Based on the received signals, calculations are made to determine where on Earth we are at any point in time. Knowing where the destination is, combined with the massive location databases that technology giants like Google and Apple have, a calculation is made on how to get to the destination.
This navigation is good for most part of the flight — from take-off to cruise to approach and then to landing. But not the landing itself, which, undoubtedly, is the most important and risk-prone phase of flying.

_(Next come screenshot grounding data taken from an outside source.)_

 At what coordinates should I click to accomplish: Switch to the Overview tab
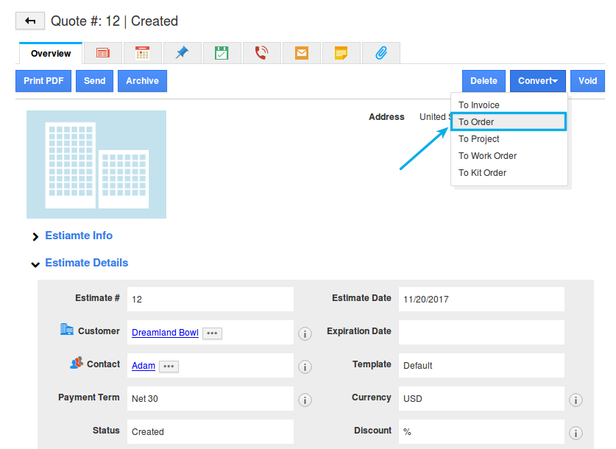pyautogui.click(x=51, y=54)
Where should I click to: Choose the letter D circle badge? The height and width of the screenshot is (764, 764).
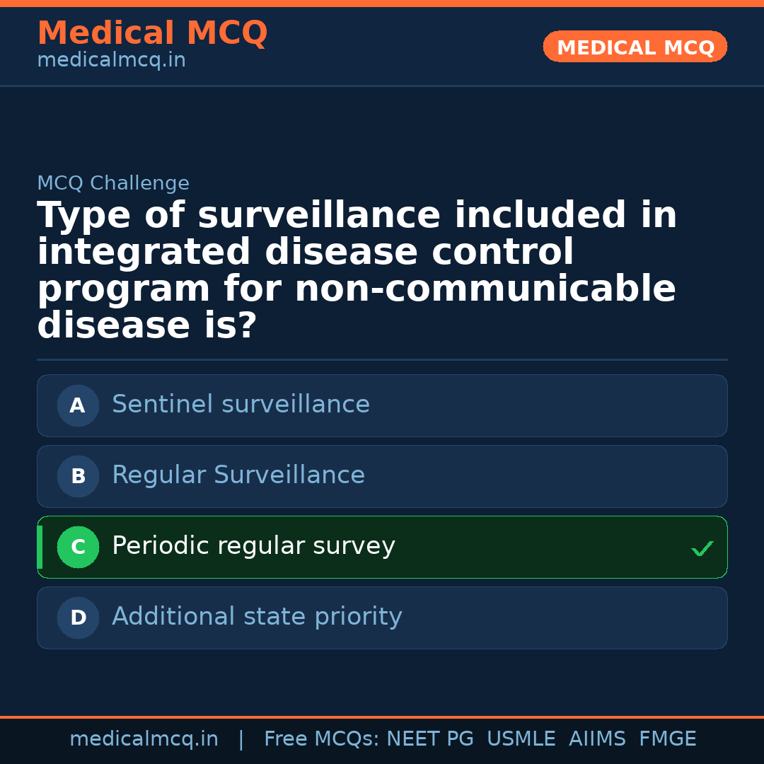[x=78, y=618]
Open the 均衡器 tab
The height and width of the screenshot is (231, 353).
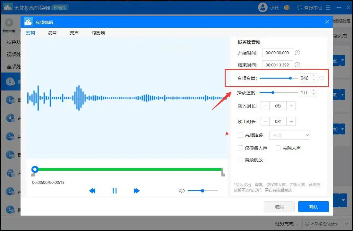98,33
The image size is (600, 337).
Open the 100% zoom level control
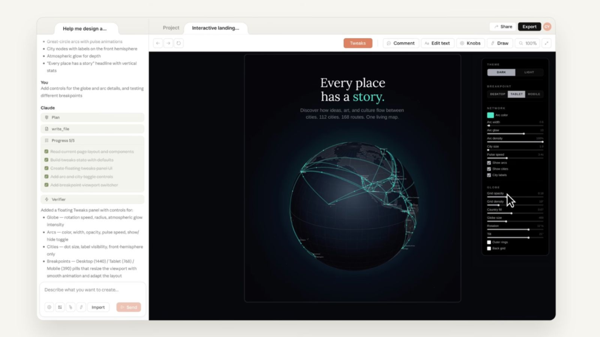click(x=527, y=43)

Weather is a major determinant in flying. Visibility and winds are the two most important factors. In low or close to no visibility, pilots use the instrument landing system (ILS) to land a plane safely. They do not see the runway until it's about half a kilometre away and they are about 100-200 metres above ground. To enable landing at such a time, there is expensive equipment costing millions of dollars on the ground, making up the ILS.
The ILS transmits two very precise radio signals to the aircraft — one for lateral guidance and another for vertical guidance. There is a receiver on the plane that receives these two signals and shows up as a crosshair of a vertical line and a horizontal line. As long as the plane is flown precisely centering these two lines, the plane is safe and is gliding down on an imaginary slide. If either of these lines is off-centre and the runway is not visible, the plane is in trouble.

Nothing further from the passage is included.